C’est sur ce rocher nu qu’en 1704 le marin écossais Selkirk fut débar-qué par son capitaine, sans imaginer qu’il y vivrait seul pendant plus de quatre ans. Cette histoire a largement inspiré le roman de Daniel Defoe, Robinson Crusoé et, juste retour des choses, le nom de son célèbre héros sera attribué à l’île. A travers le roman de Defoe, c'est tout le rapport de l'homme à la nature qui est dépeint : successivement balloté par les principes mécaniques de la nature et empreint d'une volonté de maîtriser son espace de vie, Robinson nous replonge dans le mythe du "sauvage" (et de l'homme bon, qui a inspiré Rousseau). Le passage sur l'île donnera aux enfants un écho concret à leur lecture et sera l'occasion de se confronter aux conditions de vie du jeune Robinson. L'île Robinson a par ailleurs une particularité : le taux très important d’endémisme (plus de 60%). L'endémisme désigne la tendance des plantes et des animaux à être naturellement confinés à une région; ils lui sont propres. Cette particularité est intéressante en ce qu'elle permet d'étudier précisément la notion d'éco-système et de mettre en évidence très clairement l'équilibre fragile de celui-ci. Actuellement, sur Terre, les activités humaines sont certainement le facteur le plus important affectant la répartition des espèces. Rencontre avec Philippe Danton, qui travaille depuis de nombreuses années à la connaissance de la diversité biologique et à la sauvegarde de la flore originelle.

Lieu

L'île Robinson se situe au large de Santiago du Chili, à plus de 600 km des côtes. Elle est peuplée de seulement 600 habitants. L'archipel a été classée réserve de biosphère par l'Unesco en 1977. Le nombre d'espèces de plantes et d'animaux que compte l'archipel est assez restreint, mais la plupart sont rares et endémiques. Ceci peut être expliqué par l'origine volcanique de l'archipel ainsi que par son éloignement du continent qui impliquent que ces espèces ont dû parcourir un long chemin à travers l'océan pour l'atteindre.

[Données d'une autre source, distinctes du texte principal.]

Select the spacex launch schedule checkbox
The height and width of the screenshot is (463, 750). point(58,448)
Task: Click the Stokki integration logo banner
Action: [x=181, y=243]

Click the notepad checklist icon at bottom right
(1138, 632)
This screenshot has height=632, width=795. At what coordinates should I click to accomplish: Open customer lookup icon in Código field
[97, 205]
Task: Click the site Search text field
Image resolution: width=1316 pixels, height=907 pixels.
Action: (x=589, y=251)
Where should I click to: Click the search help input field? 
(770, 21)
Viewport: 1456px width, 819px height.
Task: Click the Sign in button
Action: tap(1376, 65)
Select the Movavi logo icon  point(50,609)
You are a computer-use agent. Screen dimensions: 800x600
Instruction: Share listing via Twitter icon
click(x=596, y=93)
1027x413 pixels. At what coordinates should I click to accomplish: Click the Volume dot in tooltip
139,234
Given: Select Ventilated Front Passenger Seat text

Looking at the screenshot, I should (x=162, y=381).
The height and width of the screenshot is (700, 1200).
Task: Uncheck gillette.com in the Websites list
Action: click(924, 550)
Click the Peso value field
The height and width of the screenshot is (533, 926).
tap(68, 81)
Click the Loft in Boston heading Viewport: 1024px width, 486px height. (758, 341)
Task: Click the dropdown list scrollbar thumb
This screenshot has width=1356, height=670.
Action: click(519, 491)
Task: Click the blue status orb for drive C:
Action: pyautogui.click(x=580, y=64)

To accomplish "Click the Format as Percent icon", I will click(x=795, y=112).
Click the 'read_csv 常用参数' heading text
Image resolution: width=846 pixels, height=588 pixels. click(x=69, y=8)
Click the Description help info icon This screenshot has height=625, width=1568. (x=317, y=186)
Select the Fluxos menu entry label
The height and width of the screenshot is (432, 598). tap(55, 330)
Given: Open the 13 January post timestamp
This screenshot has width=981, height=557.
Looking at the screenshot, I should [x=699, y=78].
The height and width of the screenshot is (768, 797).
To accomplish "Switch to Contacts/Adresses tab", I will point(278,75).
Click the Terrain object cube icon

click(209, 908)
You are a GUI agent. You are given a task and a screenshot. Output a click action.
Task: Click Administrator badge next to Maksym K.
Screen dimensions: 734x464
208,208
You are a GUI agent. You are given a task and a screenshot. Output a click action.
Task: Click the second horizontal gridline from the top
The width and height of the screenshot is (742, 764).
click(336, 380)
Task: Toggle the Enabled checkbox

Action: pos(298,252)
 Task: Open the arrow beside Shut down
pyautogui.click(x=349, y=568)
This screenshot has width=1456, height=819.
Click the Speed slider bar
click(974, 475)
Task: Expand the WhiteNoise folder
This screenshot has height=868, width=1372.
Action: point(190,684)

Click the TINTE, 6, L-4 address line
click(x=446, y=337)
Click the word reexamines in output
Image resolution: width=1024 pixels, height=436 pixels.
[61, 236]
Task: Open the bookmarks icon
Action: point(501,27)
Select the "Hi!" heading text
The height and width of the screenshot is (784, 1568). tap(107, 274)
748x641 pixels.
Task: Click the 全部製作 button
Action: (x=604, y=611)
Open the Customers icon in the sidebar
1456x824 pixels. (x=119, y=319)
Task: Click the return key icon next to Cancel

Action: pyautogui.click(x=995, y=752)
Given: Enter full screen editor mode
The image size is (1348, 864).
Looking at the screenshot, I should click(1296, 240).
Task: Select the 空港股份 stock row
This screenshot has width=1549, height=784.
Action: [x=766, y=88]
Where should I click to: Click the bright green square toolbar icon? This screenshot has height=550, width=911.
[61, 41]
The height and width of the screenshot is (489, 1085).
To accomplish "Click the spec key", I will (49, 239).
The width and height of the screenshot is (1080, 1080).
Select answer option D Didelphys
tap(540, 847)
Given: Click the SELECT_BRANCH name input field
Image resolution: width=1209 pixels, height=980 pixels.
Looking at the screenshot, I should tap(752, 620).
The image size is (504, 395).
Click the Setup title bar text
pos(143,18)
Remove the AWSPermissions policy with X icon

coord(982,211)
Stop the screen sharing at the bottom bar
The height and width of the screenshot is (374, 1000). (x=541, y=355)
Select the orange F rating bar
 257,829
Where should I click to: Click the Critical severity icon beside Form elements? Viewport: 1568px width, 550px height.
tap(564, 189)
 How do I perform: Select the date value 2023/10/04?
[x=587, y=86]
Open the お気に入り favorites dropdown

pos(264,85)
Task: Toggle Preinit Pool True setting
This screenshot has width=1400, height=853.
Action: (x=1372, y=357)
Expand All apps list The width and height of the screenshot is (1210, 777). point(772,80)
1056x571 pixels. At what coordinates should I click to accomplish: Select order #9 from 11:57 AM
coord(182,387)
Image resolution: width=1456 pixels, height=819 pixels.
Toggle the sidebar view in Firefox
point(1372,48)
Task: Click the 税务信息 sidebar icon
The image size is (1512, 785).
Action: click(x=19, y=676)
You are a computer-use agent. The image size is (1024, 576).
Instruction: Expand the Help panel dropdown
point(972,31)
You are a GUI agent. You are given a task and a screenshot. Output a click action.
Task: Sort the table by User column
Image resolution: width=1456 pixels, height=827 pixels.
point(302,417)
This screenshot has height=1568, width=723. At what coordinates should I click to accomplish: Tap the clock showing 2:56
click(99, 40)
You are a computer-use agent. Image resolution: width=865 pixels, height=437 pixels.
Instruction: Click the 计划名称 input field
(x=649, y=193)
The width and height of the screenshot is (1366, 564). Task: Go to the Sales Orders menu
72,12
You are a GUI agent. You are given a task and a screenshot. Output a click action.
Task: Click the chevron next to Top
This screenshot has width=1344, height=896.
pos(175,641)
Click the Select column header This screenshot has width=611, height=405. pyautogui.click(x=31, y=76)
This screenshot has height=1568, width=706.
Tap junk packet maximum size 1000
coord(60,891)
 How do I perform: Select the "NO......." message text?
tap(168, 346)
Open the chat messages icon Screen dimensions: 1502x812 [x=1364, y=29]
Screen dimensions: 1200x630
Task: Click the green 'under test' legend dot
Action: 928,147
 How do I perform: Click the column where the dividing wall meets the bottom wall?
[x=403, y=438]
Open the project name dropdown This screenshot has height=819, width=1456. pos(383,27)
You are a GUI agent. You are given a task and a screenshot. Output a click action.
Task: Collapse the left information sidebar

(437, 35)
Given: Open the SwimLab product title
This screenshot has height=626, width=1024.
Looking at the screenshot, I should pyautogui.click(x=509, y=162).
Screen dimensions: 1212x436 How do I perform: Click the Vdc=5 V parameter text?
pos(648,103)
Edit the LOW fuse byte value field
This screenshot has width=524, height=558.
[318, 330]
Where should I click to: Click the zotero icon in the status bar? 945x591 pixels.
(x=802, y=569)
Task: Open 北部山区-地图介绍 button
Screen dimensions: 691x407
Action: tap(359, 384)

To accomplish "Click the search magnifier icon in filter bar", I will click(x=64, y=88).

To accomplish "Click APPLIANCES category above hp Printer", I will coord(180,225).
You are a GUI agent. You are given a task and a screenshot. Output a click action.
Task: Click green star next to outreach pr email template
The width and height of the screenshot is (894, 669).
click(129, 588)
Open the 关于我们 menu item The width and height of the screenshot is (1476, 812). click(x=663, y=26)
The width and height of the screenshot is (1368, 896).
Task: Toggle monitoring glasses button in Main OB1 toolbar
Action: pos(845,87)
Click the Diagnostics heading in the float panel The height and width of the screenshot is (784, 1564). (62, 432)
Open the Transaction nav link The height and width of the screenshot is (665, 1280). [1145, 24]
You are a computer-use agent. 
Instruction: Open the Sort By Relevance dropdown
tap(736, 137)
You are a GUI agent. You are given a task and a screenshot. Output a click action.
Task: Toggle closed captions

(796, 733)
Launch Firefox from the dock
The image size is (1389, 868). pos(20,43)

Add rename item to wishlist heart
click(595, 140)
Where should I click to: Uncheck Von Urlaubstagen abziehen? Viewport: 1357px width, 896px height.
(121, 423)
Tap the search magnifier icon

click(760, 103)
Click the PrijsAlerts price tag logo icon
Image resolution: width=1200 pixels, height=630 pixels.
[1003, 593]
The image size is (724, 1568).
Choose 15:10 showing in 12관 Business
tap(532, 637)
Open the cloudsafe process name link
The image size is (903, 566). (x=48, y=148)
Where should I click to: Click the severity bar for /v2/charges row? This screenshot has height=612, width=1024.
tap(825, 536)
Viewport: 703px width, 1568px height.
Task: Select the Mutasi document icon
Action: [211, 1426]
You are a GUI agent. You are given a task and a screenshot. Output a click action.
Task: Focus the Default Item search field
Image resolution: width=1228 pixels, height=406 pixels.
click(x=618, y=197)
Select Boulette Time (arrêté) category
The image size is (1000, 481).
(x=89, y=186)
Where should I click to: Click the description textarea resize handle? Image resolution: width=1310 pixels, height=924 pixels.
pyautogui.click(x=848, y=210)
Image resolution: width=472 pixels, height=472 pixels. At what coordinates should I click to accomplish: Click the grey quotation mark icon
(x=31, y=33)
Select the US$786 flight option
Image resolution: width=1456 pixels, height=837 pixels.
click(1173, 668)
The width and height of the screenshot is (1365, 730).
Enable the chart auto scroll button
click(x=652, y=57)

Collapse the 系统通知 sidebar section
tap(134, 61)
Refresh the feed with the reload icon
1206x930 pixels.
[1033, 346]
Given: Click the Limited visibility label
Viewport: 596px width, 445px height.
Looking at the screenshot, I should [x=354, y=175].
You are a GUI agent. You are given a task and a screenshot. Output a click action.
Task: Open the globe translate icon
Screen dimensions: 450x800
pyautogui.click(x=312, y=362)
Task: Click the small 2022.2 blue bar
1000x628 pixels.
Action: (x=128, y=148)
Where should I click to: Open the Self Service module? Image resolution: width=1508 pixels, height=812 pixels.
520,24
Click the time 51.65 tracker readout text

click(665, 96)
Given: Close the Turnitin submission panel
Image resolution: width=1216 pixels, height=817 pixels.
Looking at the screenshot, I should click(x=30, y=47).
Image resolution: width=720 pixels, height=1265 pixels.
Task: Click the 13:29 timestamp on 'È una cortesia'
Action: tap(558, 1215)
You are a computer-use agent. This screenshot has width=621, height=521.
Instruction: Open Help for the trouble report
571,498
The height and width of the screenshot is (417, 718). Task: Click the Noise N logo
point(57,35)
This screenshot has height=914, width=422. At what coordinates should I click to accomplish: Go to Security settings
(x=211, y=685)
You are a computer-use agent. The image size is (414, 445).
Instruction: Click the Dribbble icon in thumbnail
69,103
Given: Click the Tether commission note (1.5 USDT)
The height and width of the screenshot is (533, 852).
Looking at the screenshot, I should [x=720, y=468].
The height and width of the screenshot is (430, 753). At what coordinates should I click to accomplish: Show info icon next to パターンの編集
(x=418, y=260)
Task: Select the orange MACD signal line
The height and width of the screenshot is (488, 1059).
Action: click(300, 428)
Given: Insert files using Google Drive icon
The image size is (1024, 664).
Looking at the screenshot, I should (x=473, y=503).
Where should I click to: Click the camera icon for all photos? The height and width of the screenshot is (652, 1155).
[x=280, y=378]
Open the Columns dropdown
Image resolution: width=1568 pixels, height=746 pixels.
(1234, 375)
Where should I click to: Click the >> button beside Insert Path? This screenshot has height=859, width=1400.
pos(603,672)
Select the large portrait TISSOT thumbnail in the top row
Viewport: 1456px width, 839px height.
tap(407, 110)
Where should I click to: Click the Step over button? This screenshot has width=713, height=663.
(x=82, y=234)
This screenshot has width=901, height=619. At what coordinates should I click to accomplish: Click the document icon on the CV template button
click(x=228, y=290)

Les inventaires ont commencé en 1823 et se poursuivent encore. On dénombre aujourd’hui sur l’archipel : une famille, 16 genres et 130 espèces endémiques sur les 212 espèces indigènes recensées, 3 seraient éteintes actuellement. L’archipel est actuellement soumis à des agressions fortes : Espèces invasives, animales et végétales surtout. Si des actions sont d'ores et déjà engagées pour lutter contre ces fléaux, il n’en reste pas moins que les nombreuses lacunes dans la connaissance de la biodiversité originale et unique de l’archipel sont préjudiciables à sa préservation.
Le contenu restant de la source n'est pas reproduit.